## [Tarefas]
A: Imprima a passagem do texto sobre o concerto de Maxo Kream que começa nas palavras "À hora de almoço, Maxo" e termina depois de "quilómetros entre estados.".
B: Responda com base no texto sobre o concerto de Maxo Kream:
(i) A que horas sobe Maxo Kream ao Punx Stage?
(ii) Em que rede social avisou a organização que ganhava o prémio de "organização mais desorganizada"?
(iii) De que cidade é o rapper?

====== Texto dado ======

À hora de almoço, Maxo Kream estranha a existência de bidé na casa de banho de um hotel lisboeta. É o segundo artista a subir ao Punx Stage, pelas 17h50, logo a seguir à inauguração deste palco, atribuída a Lon3r Johny. Mas a distância que separa Lisboa de Portimão não é nada para quem faz tours caseiras em que se tem de percorrer milhares de quilómetros entre estados.

Não foi um eventual atraso de Maxo Kream que nos fez chegar na recta final da sua actuação. Essa infelicidade deveu-se à organização — melhor, à falta dela — da “máquina” por detrás do festival. Eles bem avisaram no Twitter, em tom irónico (ou, pelos vistos, real), que ganhavam o prémio de “organização mais desorganizada”. E essa distinção havia de se confirmar na prática: confusão generalizada na área das acreditações (a primeira aventura passou por levantá-las), nas entradas (parecia haver mais portas VIP do que standard), no backstage (que não estava preparado para receber press nacional) e nas pulseiras (quantas são precisas para se poder fotografar um concerto?).

Ainda assim, os habituais contratempos iniciais são, geralmente, perdoados mal começa o primeiro concerto. Mas Maxo Kream não nos ajudou a entrar na boa onda que se espera de um festival à beira-mar. O calor algarvio das intermináveis filas à entrada fazia lembrar o clima abrasador do Texas. Porém, chegados, finalmente, à lateral do palco alocado ao rapper de Houston, percebemos que a sua actuação estaria a aproximar-se do fim — e que para trás não durou tanto quanto isso. A julgar pela recta final, em que Maxo mal canta por cima das músicas que passa e o público pouco reage às suas canções, o que ficou por ver não há-de ter sido muito diferente. Prestes a terminar, o autor de WEIGHT OF THE WORLD ainda consegue sacar um bom momento, a capella, a cantar verdadeiramente ao estilo (único) de Kream — o que só aumenta a desilusão de acabar com um vislumbre do que podia (e devia) ser uma prestação bastante melhor e expectavelmente memorável.

====== Material apresentado ======

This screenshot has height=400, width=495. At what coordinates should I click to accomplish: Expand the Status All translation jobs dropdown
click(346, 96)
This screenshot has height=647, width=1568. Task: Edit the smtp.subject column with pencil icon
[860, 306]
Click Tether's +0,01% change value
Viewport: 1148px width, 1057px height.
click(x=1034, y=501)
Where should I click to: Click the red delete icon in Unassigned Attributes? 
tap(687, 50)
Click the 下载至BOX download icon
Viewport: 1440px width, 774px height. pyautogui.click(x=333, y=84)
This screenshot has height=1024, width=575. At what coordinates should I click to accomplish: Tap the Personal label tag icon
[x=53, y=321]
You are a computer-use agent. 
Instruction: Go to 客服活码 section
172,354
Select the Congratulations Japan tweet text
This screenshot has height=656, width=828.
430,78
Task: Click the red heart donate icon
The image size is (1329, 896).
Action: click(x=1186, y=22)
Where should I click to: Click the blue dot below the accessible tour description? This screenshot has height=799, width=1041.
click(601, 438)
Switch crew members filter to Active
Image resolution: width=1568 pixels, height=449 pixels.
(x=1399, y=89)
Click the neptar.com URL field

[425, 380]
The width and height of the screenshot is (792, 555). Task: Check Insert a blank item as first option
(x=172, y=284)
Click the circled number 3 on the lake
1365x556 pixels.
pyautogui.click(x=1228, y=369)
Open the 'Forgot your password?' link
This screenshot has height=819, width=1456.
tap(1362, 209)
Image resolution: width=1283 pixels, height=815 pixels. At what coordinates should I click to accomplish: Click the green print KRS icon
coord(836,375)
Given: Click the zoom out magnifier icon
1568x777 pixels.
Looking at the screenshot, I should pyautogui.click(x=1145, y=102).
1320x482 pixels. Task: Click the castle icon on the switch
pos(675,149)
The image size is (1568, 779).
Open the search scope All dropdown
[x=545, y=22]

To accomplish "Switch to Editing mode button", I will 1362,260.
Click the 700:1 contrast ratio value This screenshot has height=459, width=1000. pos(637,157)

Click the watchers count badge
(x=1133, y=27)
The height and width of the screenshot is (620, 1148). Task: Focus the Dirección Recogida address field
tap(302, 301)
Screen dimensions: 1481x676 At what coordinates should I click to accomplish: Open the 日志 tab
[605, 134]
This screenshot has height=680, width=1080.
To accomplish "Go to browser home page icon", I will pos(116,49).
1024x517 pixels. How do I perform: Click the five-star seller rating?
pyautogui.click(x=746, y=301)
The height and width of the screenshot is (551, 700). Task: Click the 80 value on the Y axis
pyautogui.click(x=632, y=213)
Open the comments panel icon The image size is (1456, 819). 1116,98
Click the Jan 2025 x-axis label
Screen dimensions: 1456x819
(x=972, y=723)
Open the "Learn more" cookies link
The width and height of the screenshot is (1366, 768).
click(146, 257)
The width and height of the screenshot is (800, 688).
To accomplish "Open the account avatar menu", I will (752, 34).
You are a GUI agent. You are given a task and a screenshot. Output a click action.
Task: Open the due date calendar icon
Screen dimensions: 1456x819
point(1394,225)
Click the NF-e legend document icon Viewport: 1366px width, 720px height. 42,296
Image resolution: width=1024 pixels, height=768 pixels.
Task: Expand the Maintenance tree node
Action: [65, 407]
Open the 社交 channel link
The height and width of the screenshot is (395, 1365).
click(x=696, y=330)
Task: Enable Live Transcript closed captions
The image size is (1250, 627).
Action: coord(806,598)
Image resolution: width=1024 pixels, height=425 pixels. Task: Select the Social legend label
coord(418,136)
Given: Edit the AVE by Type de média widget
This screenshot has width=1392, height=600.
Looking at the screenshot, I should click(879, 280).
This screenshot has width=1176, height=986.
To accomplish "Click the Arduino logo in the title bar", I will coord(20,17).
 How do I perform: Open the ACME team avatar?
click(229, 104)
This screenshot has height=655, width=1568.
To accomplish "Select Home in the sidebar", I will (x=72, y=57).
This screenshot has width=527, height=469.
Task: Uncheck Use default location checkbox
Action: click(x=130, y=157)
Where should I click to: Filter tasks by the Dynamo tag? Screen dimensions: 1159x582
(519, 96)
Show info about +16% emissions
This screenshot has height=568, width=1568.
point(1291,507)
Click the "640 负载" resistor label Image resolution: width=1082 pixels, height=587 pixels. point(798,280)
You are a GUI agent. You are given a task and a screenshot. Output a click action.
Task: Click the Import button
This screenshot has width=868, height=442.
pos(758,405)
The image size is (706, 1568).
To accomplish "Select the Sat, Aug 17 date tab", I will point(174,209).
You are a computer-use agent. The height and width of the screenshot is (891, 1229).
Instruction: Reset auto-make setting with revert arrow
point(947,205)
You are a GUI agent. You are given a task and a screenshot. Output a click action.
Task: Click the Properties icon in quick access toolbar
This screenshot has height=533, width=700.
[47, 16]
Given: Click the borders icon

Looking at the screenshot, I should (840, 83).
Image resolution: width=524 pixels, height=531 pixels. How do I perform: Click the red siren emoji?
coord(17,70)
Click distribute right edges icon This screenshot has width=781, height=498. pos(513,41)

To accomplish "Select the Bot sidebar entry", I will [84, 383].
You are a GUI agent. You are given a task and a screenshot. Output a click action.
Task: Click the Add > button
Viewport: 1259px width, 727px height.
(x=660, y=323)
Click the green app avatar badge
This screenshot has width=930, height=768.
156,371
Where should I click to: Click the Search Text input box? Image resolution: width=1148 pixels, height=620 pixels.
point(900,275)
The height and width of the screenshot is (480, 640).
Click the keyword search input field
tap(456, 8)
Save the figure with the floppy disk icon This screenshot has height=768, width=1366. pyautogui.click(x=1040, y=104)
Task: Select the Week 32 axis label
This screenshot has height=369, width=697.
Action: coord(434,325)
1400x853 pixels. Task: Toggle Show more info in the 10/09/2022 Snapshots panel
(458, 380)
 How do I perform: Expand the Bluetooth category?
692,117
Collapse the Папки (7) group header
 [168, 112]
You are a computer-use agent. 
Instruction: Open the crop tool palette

======

## [Respostas]
A:
À hora de almoço, Maxo Kream estranha a existência de bidé na casa de banho de um hotel lisboeta. É o segundo artista a subir ao Punx Stage, pelas 17h50, logo a seguir à inauguração deste palco, atribuída a Lon3r Johny. Mas a distância que separa Lisboa de Portimão não é nada para quem faz tours caseiras em que se tem de percorrer milhares de quilómetros entre estados.

B:
(i) Pelas 17h50.
(ii) No Twitter.
(iii) De Houston.